Next week, the Catholic Church in the United States will once again celebrate Religious Freedom Week (June 22 to June 29). This is a time to give thanks to God for the blessings of our religious freedom, while also learning more about the threats that exist to this freedom today.
The celebration of Religious Freedom Week overlaps the feast days of five saints who were killed because they stood up for what they believed: St. John the Baptist, SS. Peter and Paul, St. John Fisher and St. Thomas More.
In this column, I want to reflect on how this last saint, Thomas More, can be an example for us in our own times.
St. Thomas More lived in England in the 1500s. That century was a time of great change and upheaval in our church and in our world. This was the era of the Protestant Reformation, when Christianity split into numerous denominations. While many of these splits occurred as a result of differences of opinion about theological matters or the proper way to worship, the issues in England were different.
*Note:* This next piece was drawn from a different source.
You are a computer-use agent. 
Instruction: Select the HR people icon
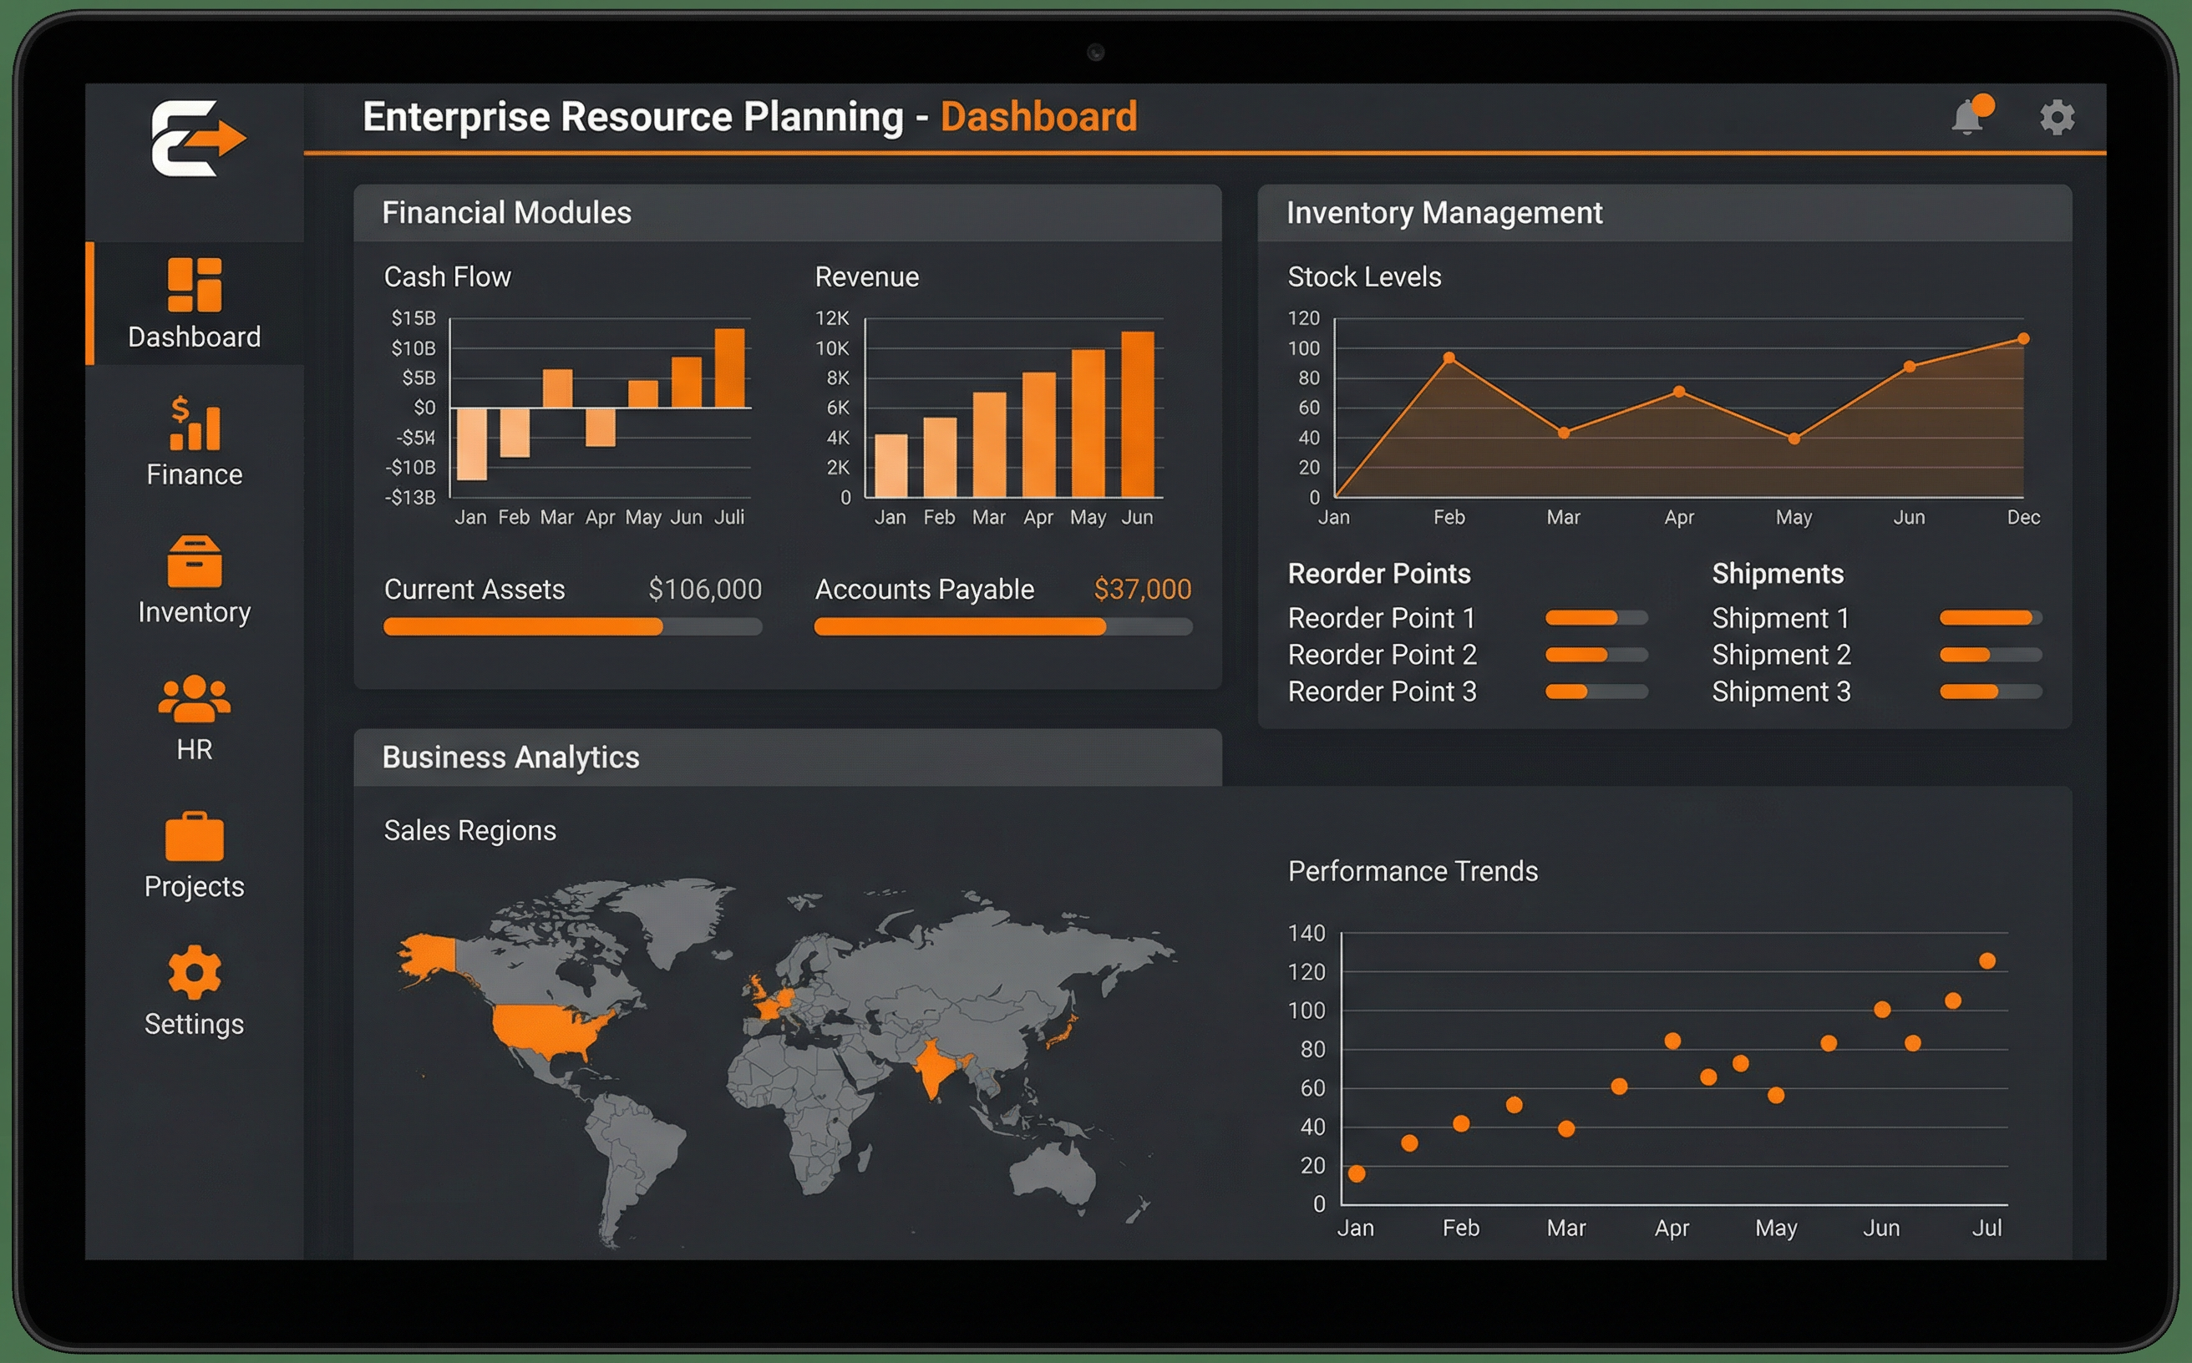(193, 701)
King Henry VIII was the leader of England at this time and, while he was Catholic and defended the church against Martin Luther and others who were criticizing it, he also felt that the church should not have a say in how he lived his life. Specifically, he was upset that the pope would not grant him an annulment from his first wife, Catherine of Aragon, so that he could marry another woman, Anne Boleyn. So, he simply made himself the head of the Church of England. In doing so, he insisted that the people of England recognize his authority over the church.
In other words, he asked them to accept something as true which was not true.
St. Thomas More, one of the king’s closest advisors (Lord High Chancellor of England) and friends, was asked to sign a document acknowledging Henry as the head of the Church of England. When Thomas More, a lawyer, refused, he was beheaded for treason. His famous last words were, “I die the king’s good servant, but God’s first.”
Much like St. Thomas More, we live in a time of political, social and religious upheaval. As a result of this, Christians are sometimes asked or expected to accept things as true which are not true.
Our refusal to do so can put us at odds with the “majority” of people, in particular, people in power. What St. Thomas More understood, and what we need to remember, is that being a Christian doesn’t just involve going to church. We must also be prepared to stand up for the truth, even when doing so could cost us something.
Thankfully, we live in a country that grants us freedom of religion. But we must realize that this freedom is not guaranteed. If we are not prepared to defend our right to practice Christianity, it is possible that this freedom could be taken away.
In addition, there are some people who believe that freedom of religion only protects our right to worship. Some want to relegate our faith to the private sphere, where it has no influence on our behaviors in public. This view of religious freedom undermines Christianity, which defines who we are, both in private and in public.
Friends, our religious freedom is sacred and something we must be prepared to defend.
I hope you will join me next week in observing Religious Freedom Week. I encourage you to utilize the resources available from the U.S. Conference of Catholic Bishops, especially the daily reflection guides which focus on prayer and action. You can find these resources at usccb.org/religiousfreedomweek.
Take time to thank God for our religious freedom, pray for those who are persecuted for their faith, and pray that you will have the courage to stand up for your faith when others tell you to keep quiet. St. Thomas More, pray for us!